Patryk Drobinski1, Neel I. Nissen1, morten A. Karsdal2, Nicholas Willumsen2 and Anne-Christine Bay-Jensen2, 1University of Copenhagen, Copenhagen, Denmark, 2Nordic Bioscience, Herlev, Denmark
Background/Purpose: The degree of protein citrullination and degradation by matrix metalloproteinases (MMP) play a central role in the pathology of rheumatoid arthritis (RA). Autoantibodies are known to target citrullinated proteins such as vimentin. Elevated levels of vimentin MMP-generated fragments are found in blood and studies have shown that blood markers such as VICM are associated with disease activity and response to treatment such anti-GM-CSF. Tocilizumab (TOCI) is a MAb targeting the IL-6 receptor. The aim of the present study was to investigate the relationship between blood levels of MMP-degraded and citrullinated Vimentin, as compared to levels of non-citrullinated vimentin (VIM), and contrast that to the standard anti-CCP biomarker in patients treated with tocilizumab (TOCI).
Methods: VIM, VICM and Anti-CCP were quantified in serum samples from baseline and week 8 of 257 RA patients treated with either TOCI (8 mg/kg), MTX (7.5-20 mg/kg) monotherapy and compared to a reference cohort of 64 healthy donors. Biomarkers were correlated to disease activity measures and the change in levels from baseline to 8 weeks were compared between treatment arms. Predictive response analyses were conducted. Marker data was LN-transformed and corrected for age, race, gender, BMI and disease duration.
Results: All measured biomarkers were significantly elevated in RA serum compared with the reference cohort: VIM, 2.2 vs 1.0 ng/mL (p< 0.05); VICM, 11.4 vs 0.4 ng/ml (p< 0.0001); Anti-CCP, 165.7 vs 4.0 RU/mL (p< 0.001). VICM but none of the other markers correlated with CRP and ESR. The level of VICM was significantly decreased in response to TOCI (2.9-fold, p< 0.0001) and to MTX (1.5-fold, p< 0.05) compared to placebo. A 1.9-fold difference was observed for VIM between MTX and TOCI (p< 0.0001). There was a 1.8- and 1.6-fold difference between TOCI, and MTX and PBO, respectively. No significant change was observed for anti-CCP. High baseline level of VICM was predictive for low disease activity (LDA) response at week 8 as the only of the three markers (table).

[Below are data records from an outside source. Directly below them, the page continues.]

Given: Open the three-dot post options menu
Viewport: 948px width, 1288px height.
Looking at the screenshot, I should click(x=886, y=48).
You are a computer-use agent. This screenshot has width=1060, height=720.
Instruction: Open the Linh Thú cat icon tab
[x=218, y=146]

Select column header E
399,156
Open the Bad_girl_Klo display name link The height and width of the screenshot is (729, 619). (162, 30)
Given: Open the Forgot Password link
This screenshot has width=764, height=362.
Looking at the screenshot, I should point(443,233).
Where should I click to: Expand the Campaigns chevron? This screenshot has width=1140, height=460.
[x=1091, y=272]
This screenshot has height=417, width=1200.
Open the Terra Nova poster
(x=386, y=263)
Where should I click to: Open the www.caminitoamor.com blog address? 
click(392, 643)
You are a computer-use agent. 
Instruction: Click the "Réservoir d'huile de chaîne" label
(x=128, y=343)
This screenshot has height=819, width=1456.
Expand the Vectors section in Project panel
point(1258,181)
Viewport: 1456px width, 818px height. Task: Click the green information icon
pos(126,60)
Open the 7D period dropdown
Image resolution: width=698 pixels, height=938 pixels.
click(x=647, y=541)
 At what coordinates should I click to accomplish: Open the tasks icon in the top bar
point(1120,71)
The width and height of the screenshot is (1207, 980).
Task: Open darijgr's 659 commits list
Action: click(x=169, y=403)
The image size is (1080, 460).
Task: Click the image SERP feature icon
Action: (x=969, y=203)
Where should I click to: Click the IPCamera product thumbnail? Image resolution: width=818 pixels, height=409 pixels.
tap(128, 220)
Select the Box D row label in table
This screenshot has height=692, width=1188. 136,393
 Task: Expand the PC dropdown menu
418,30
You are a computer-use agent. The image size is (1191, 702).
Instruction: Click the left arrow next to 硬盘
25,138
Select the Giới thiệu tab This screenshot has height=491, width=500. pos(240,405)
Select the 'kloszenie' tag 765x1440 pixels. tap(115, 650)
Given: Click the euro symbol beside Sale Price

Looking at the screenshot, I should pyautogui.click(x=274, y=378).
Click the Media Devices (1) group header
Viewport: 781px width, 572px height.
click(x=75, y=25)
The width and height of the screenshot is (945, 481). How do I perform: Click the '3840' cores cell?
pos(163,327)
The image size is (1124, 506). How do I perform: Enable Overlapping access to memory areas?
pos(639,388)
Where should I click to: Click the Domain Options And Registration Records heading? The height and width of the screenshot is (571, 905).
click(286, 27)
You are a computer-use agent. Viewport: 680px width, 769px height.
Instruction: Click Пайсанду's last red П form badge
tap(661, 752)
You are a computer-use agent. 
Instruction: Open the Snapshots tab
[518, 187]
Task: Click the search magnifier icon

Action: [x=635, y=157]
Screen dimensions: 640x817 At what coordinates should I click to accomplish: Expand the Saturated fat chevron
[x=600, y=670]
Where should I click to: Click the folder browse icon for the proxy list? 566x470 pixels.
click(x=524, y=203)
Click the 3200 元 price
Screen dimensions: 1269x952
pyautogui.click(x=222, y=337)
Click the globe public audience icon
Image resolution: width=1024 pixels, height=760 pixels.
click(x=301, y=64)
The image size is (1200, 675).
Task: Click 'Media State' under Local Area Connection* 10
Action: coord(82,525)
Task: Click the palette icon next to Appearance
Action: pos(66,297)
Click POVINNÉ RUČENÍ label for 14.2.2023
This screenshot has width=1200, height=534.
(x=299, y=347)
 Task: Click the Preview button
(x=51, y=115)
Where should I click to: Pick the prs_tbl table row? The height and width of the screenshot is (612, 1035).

Conclusion: The VICM fragment is a double posttranslational epitope: it is both citrullinated and released from vimentin by the action of MMPs. It can differentiate between RA and healthy donors to the same level as anti-CCP but can also be modulated by TOCI and act as a pharmacodynamic marker, because its release is dependent on MMP activity, which is partly regulated by IL-6. Table. Prediction of response. OR [95%-CI] for being a responder from logistic regression comparing patients with lowest level of biomarker (1st tertile) to the 2nd and 3rd tertiles at either baseline or at week 8. ORs were adjusted for baseline biomarker level (week 8 only), age, gender, BMI, and disease duration. Disclosures: P. Drobinski, None; N. Nissen, Nordic Bioscience; m. Karsdal, Nordic Bioscience; N. Willumsen, Nordic Bioscience; A. Bay-Jensen, Nordic Bioscience.